In the records below, the lines from the one with "Given: Click the" through the last are to be printed exactly, and nothing else.

────────────────

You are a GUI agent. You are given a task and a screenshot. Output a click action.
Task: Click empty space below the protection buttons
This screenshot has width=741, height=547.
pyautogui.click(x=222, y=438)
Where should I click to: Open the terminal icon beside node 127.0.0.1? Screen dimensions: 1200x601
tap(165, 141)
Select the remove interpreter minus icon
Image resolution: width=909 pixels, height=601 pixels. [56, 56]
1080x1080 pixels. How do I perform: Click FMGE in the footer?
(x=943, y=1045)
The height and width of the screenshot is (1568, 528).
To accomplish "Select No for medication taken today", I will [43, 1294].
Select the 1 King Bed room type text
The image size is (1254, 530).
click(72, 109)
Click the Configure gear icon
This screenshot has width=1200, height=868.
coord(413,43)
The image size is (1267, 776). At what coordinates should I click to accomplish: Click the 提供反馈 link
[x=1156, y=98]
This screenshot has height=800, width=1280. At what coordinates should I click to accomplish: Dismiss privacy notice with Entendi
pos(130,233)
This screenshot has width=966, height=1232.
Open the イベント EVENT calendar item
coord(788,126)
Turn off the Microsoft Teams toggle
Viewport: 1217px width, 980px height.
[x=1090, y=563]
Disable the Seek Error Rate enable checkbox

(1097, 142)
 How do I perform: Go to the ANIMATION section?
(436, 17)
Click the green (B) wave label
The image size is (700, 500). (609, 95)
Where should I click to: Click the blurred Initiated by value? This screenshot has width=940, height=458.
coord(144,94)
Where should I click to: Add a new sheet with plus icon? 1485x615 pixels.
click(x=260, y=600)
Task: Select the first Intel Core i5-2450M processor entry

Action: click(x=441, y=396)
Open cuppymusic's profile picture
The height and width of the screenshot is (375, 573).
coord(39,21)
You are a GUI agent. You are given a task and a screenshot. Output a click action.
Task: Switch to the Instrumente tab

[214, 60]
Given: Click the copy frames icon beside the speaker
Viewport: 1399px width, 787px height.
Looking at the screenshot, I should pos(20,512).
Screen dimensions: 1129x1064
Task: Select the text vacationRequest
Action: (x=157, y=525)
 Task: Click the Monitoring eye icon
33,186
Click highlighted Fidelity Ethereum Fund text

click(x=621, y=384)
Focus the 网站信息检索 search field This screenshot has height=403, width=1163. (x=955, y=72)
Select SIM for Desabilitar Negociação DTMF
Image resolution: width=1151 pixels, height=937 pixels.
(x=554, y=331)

────────────────

#### Answer box:
Given: Click the copy frames icon beside the speaker
Viewport: 1399px width, 787px height.
Looking at the screenshot, I should pos(20,512).
Screen dimensions: 1129x1064
Task: Select the text vacationRequest
Action: (x=157, y=525)
 Task: Click the Monitoring eye icon
33,186
Click highlighted Fidelity Ethereum Fund text

click(x=621, y=384)
Focus the 网站信息检索 search field This screenshot has height=403, width=1163. (x=955, y=72)
Select SIM for Desabilitar Negociação DTMF
Image resolution: width=1151 pixels, height=937 pixels.
(x=554, y=331)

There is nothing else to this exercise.